Several Jewish groups––including the Anti-Defamation League, American Jewish Committee (AJC), Simon Wiesenthal Center, StandWithUs, the Brandeis Center, and CAMERA on Campus––signed onto a September 16 statement by the Conference of Presidents of Major Jewish Organizations expressing “grave alarm” at Garimela’s statement.

“Simply put, President Garimella fails to condemn the existence of significant antisemitism on UVM’s campus,” the statement read. “And instead of summoning the courage that other university leaders across the country have shown in acknowledging the problem or offering support for Jewish students who are fearful about identifying publicly as Jewish, the UVM President’s statement doubles down and refuses to take responsibility. The statement only offers inadequate excuses while failing to denounce those who have created a climate of intolerance for Jews, especially those who choose to openly express their Jewish identity through their deeply felt ancestral and ethnic connection to Israel. All the more concerning is the inference that aggrieved Jewish students should not have sought recourse through a regular legal process that exists for the very purpose of investigating civil rights complaints, including those pertaining to antisemitism. As a consequence, the concerns of antisemitism are further delegitimized.”

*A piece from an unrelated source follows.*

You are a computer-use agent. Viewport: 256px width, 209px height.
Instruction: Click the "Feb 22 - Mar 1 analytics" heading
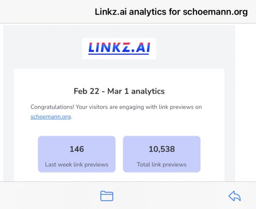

AJC Director of Academic Affairs Sara Coodin said in a statement that Garrimela cited the university’s participation in two AJC initiatives as part of his defense of the university. While we are committed to working with UVM administrators and Jewish students on campus to help bridge the clear gaps in understanding, we are deeply disappointed that the university chose to speak on behalf of Jewish students, rather than stage a more robust and much-needed conversation with them about the antisemitism being reported on campus,” Coodin said. “Listening to Jewish students is essential to fostering the inclusive environment that UVM strives to maintain on campus.”

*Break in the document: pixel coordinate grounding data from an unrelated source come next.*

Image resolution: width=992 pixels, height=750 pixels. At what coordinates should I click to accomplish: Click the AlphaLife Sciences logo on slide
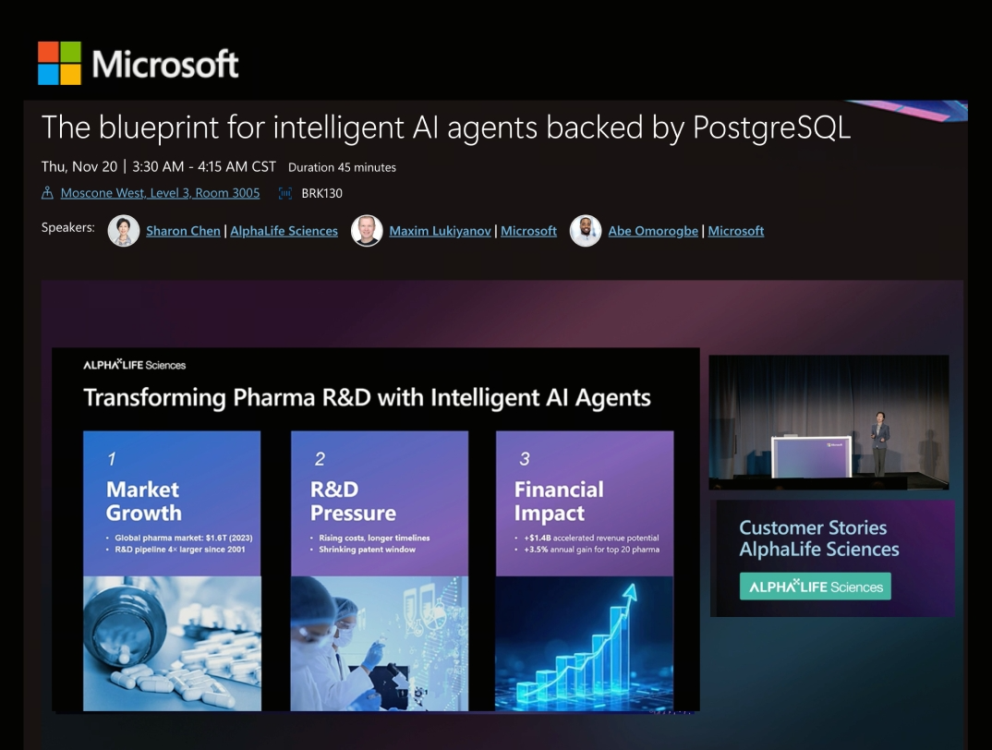(x=135, y=365)

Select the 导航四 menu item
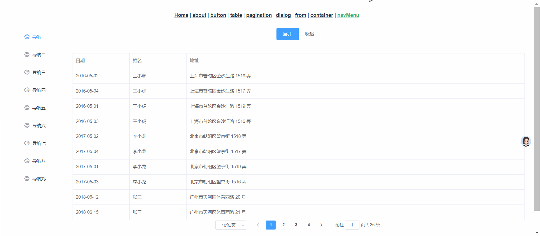[39, 90]
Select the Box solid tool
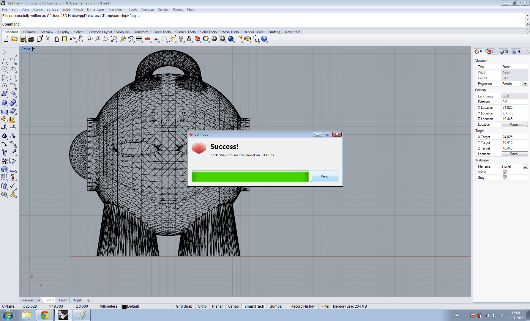530x321 pixels. [4, 103]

Wiesenthal Center Associate Dean and Director of Global Social Action Agenda Rabbi Abraham Cooper said in a statement that the complaint against UVM was “shocking and wide ranging” and that the university’s “response to threats against Jewish students amounts to malpractice.” “These kinds of threats and intimidation based on ideology is something that Americans would have expected to hear about only in the days of the Soviet Union or China’s Cultural Revolution,” Cooper said. “No individual or group should be allowed to be harassed and excluded from university life because of their religious identities and beliefs. Any university administrator that doesn’t abide and protect this fundamental of American life, should be removed.”

The World Jewish Congress (WJC) said in a statement that they are “troubled” by Garimella’s statement. “We note that his statement is far more equivocal than the reactions by other university and college presidents and administrations to manifestations of antisemitism on their campuses,” the WJC said. “We look forward to the resolution of the Department of Education’s Title VI investigation and reiterate our full support for the Jewish students at UVM who must be allowed to freely assert their Jewishness and openly identify with and express their support for the State of Israel without fear of being shunned, marginalized and excluded from campus opportunities by fellow students or, far worse, by the university establishment as a whole.”

UVM Hillel Executive Director Matt Vogel also said in a September 16 letter to the community: “For many months, we have been at the forefront of meeting with the university administration to amplify student voices and express concerns about the campus climate on behalf of the UVM Jewish community. We stand unequivocally with our Jewish students, allies, friends, and family and are committed to helping them bring their voices to the table and be heard by the university.” However, Vogel said the Hillel will not be commenting on the specific allegations laid out in the complaint while the OCR investigation is underway.